Childs emphasized the importance of contact-trace history and quarantine in controlling the spread of the disease. Previous outbreaks were isolated to smaller rural communities, but the 2014 outbreak has already reached major cities. The President of Sierra Leon’s request for more hospital beds is important since overflowing hospitals means that infected individuals must return to their local communities, where they will exacerbate spread of the disease.
As the number of cases grows, tracing the history of the disease from each individual becomes increasingly complicated. A serious dearth of trained medical personnel compounds the lack of facilities and financial resources in West Africa. According to Childs, the logistics of tracking individuals, quarantining, and providing adequate care are challenging in areas that lack infrastructure. Cultural issues also affect response to the disease: funeral rites for the deceased, stigma of reporting, and mistrust of the healthcare system all contribute to the problem. While the global response to the Ebola outbreak has crawled along at a maddening pace, the serious nature of the pandemic is now being more broadly recognized. Hopefully, this will spark swift action.

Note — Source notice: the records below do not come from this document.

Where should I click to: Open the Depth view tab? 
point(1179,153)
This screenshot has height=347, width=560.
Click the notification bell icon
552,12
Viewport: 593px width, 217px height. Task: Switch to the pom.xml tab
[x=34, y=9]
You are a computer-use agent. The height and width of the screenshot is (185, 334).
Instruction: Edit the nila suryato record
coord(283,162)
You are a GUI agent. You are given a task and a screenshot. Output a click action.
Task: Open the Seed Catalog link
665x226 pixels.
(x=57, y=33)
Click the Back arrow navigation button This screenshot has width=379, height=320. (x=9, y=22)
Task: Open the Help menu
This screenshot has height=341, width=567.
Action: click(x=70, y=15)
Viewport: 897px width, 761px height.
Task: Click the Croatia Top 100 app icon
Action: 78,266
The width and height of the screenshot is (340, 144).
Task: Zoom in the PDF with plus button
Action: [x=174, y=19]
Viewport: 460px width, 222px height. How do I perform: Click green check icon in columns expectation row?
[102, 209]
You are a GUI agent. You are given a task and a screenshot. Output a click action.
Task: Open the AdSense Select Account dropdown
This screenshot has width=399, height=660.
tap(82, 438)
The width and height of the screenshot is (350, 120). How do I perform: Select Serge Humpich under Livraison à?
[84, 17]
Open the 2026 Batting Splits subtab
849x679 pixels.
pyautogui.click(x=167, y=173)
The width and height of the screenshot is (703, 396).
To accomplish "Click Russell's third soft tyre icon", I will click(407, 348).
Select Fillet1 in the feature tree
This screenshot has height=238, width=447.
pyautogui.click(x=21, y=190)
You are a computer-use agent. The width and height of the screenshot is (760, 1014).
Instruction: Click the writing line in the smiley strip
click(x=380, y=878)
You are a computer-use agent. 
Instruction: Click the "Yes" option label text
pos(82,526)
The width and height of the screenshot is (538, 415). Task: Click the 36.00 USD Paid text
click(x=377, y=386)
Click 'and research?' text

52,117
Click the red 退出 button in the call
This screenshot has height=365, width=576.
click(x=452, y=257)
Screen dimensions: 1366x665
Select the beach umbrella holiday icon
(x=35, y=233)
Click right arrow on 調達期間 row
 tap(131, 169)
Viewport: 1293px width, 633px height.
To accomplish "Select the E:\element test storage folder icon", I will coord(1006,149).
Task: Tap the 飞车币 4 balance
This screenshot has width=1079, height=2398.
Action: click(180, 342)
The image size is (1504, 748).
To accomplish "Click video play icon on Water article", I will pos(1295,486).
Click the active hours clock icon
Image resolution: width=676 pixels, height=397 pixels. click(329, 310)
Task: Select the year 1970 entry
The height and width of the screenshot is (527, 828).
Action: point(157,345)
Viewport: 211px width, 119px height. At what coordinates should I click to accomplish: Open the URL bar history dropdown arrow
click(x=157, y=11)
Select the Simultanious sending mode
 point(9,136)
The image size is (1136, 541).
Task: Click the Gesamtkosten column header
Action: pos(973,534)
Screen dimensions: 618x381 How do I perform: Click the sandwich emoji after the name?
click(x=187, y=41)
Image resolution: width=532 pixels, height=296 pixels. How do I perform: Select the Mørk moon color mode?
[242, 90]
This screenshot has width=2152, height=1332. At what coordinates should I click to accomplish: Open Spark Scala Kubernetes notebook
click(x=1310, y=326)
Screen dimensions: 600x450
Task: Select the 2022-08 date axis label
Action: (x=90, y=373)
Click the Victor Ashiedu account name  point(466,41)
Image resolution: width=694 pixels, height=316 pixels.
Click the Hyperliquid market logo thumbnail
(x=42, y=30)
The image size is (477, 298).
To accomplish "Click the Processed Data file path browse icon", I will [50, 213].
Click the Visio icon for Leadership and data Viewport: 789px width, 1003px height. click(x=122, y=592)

Since the discovery of the Ebola virus in 1976 in the DRC, there have been 25 outbreaks in West Africa. The most deadly of these was a 1976 outbreak in Zaire, which claimed 280 lives. The current 2014 outbreak, however, has been more deadly than all of the previous outbreaks combined, which warrants more attention and more action. The potent nature of the Ebola virus is only compounded by its continued, enigmatic nature in terms of symptoms, diagnosis, and treatment. A true modern pandemic, the Ebola virus poses a serious threat to global health and requires international cooperation in solving this deadly mystery.